そこには、俺を抱き抱えて移動する彼の姿があった。
「家はここだよね。悪いけど、勝手に入るよ」
「えっ……」
「部屋は?」
「に、にかいの、つきあたり」
「薬は?」
「ベッドのよこに」
「そう。水を持ってくるから、ちょっと待ってて」
質問に答えていただけなのに、先ほどまで路上で倒れていた俺は、きがつけば家の中にいて、自分の部屋のベッドに寝かされていた。ここまで運んでくれた上に、今は薬を飲む準備までしてくれている彼は、きっと王子様ではなく聖人だろう。そう呼ばれているに違いない。なんて、ああ、だめだ。さっきそうやって、機嫌を損ねたばかりなのに。

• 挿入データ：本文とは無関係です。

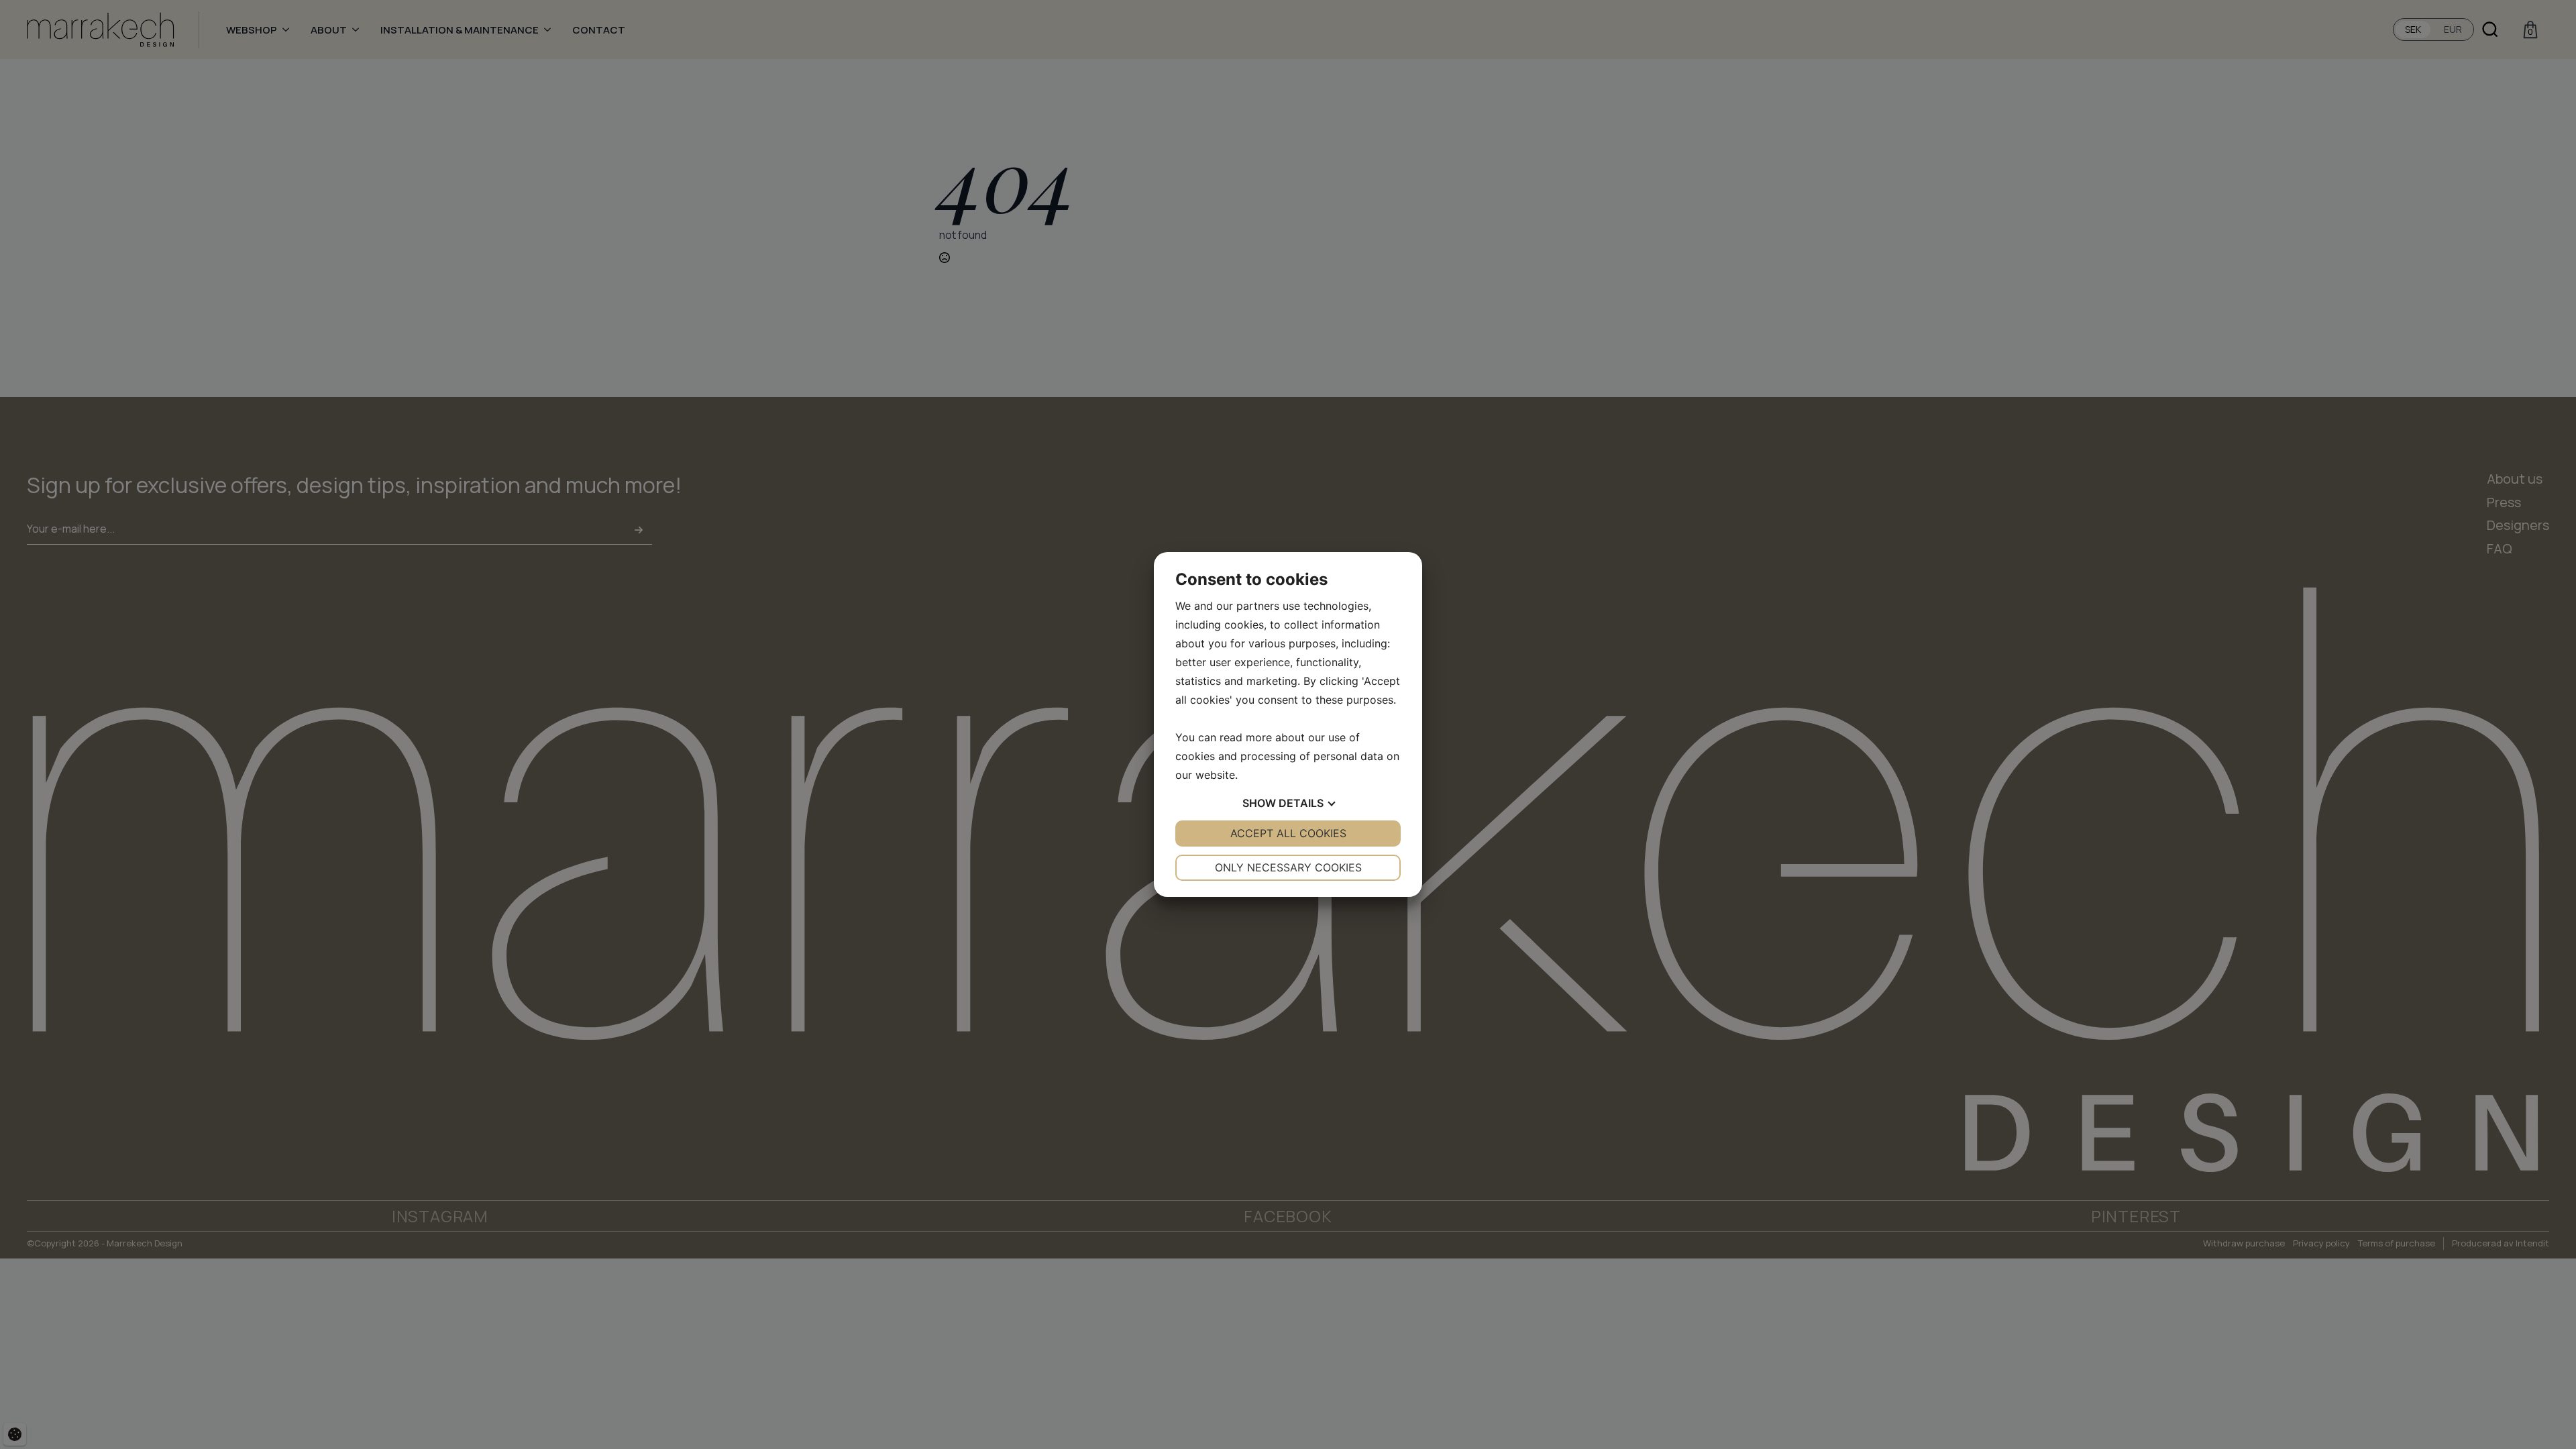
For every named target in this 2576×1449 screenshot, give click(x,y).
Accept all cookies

しばらく意識を遠くへ飛ばしていると、階下から彼が戻ってくる。手には、いつも父さんが愛用している湯呑みに注がれた水があった。
「ほら、水」
「……」
「飲めない? …ちょっとマスク外すよ」
「うつったら、いけない」
「それはもう、今更だね」
自分の部屋へ戻ってきた、という安心感もあってか、先ほどよりも自分を律する心が溶けて、受け答えがしっかりとできない。薬を、飲まないといけない。わかっているのに体が動かせずにいると、彼の手が伸びてきて、俺の顔からマスクを外す。
「ほら、水を持って」
「…うん」
「そうしたらこっちの手で薬。封は切っておいたから」
「…至れり尽くせりの満漢全席で、大盛況のところ本当に申し訳ございません…」
「…何を言ってるのかはわからないけど、何が言いたいのかはわかるよ。気にしなくて平気。……こんな状態のやつ、放っておく方が心配だし」
言いながら、彼が薬を持たせてくれる。早く、飲まなければ。彼がここまでしてくれたのだから。という意地で、何とか錠剤を口に放り込み、水で流すと、体が安堵に包まれた。即効性の薬はなくても、飲んだという認識があるだけで、精神は安定する。
「飲めた?」
「飲めました…」
「ならよかった。それじゃあ、俺はもう行くね。鍵はどこにある? そのまま行くのは物騒だし、閉めたら郵便受けに入れておくよ」
「じ、自分で閉めるから」
「その状態で歩けるわけないだろ。言って」
「うっ…玄関の靴箱の上に置いてあると思う…あの、本当にごめん。入学初日で、いろいろ予定があっただろうに、こんな」
「いいよ。大した予定もなかったし」
なんて優しいんだろう。感動で体から力が抜け、そのままベッドに倒れそうになるのを、ギリギリの理性で堪えた。彼は俺のそんな様子を、興味深そうに見ている。……そういえば。
「あの」
「なに?」
「こんな状況で聞くは、たいへん申し訳ないのですが」
「……ああ。そういえば、名乗ってなかったね」
彼が、色素の薄い目を軽く開く。驚いた様子すら絵になって、後光が見えたほどだった。薄い唇が微笑みを形作ると、最初に顔を合わせた時のように、彼は慣れた様子で、人好かれする表情を浮かべる。きっと、彼が備えている技の一つなのだろう。